Introduction to Pipelining and Shell Review
Last updated on 2025-06-29 | Edit this page
Estimated time: 20 minutes
Overview
Questions
- How can I interact with computer commands fully automatically?
Objectives
- Explain the advantages of pipelining.
- Write simple shell scripts to explore directories, remove files, read and write text files, and execute Python scripts.
Automation and pipelining
Background
Humans and computers commonly interact in many different ways, such as through a keyboard and mouse, touch screen interfaces, or using speech recognition systems. The most widely used way to interact with personal computers is called a graphical user interface (GUI). With a GUI, we give instructions by clicking a mouse and using menu-driven interactions.
While the visual aid of a GUI makes it intuitive to learn, this way of delivering instructions to a computer scales very poorly. Imagine the following task: for a literature search, you have to copy the third line of one thousand text files in one thousand different directories and paste it into a single file. Using a GUI, you would not only be clicking at your desk for several hours, but you could potentially also commit an error in the process of completing this repetitive task. This is where we take advantage of the Unix shell. The Unix shell is both a command-line interface (CLI) and a scripting language, allowing such repetitive tasks to be done automatically and fast. With the proper commands, the shell can repeat tasks with or without some modification as many times as we want. Using the shell, the task in the literature example can be accomplished in seconds.
The Shell
The shell is a program where users can type commands. With the shell, it’s possible to invoke complicated programs like climate modeling software or simple commands that create an empty directory with only one line of code. The most popular Unix shell is Bash (the Bourne Again SHell — so-called because it’s derived from a shell written by Stephen Bourne). Bash is the default shell on most modern implementations of Unix and in most packages that provide Unix-like tools for Windows. Note that ‘Git Bash’ is a piece of software that enables Windows users to use a Bash like interface when interacting with Git.

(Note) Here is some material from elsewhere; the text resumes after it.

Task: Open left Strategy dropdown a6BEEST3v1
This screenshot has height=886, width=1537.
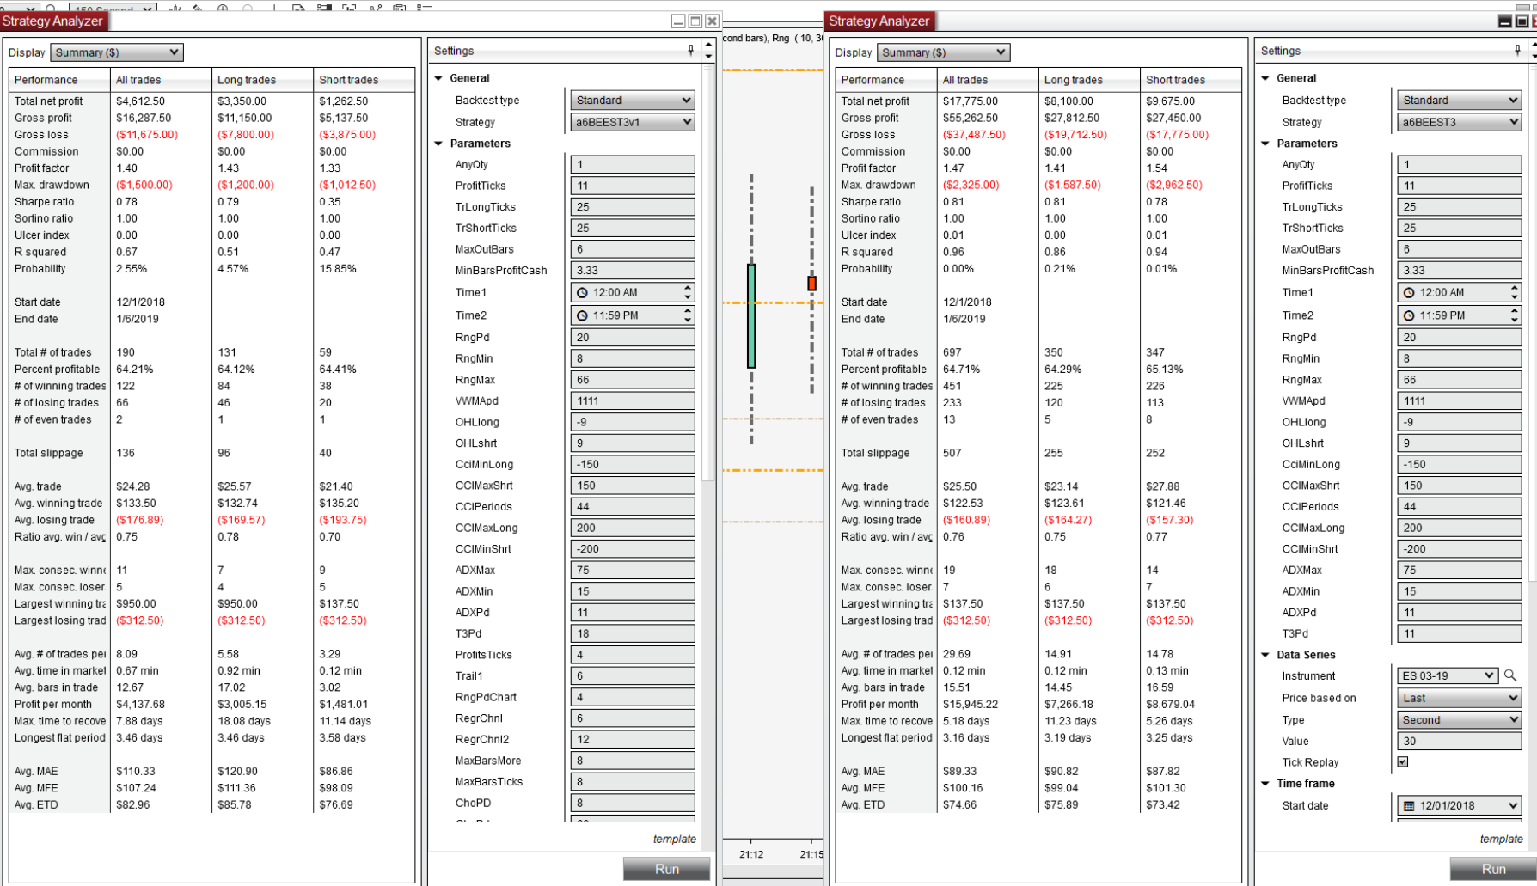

Using the shell will take some effort and some time to learn. While a GUI presents you with choices to select, CLI choices are not automatically presented to you, so you must learn a few commands like new vocabulary in a language you’re studying. However, unlike a spoken language, a small number of “words” (i.e. commands) gets you a long way, and we’ll cover those essential few today.
The grammar of a shell allows you to combine existing tools into powerful pipelines and handle large volumes of data automatically. Sequences of commands can be written into a script, improving the reproducibility of workflows.
In addition, the command line is often the easiest way to interact with remote machines and supercomputers. Familiarity with the shell is near essential to run a variety of specialized tools and resources including high-performance computing systems. As clusters and cloud computing systems become more popular for scientific data crunching, being able to interact with the shell is becoming a necessary skill. We can build on the command-line skills covered here to tackle a wide range of scientific questions and computational challenges.
Let’s get started.
When the shell is first opened, you are presented with a prompt, indicating that the shell is waiting for input.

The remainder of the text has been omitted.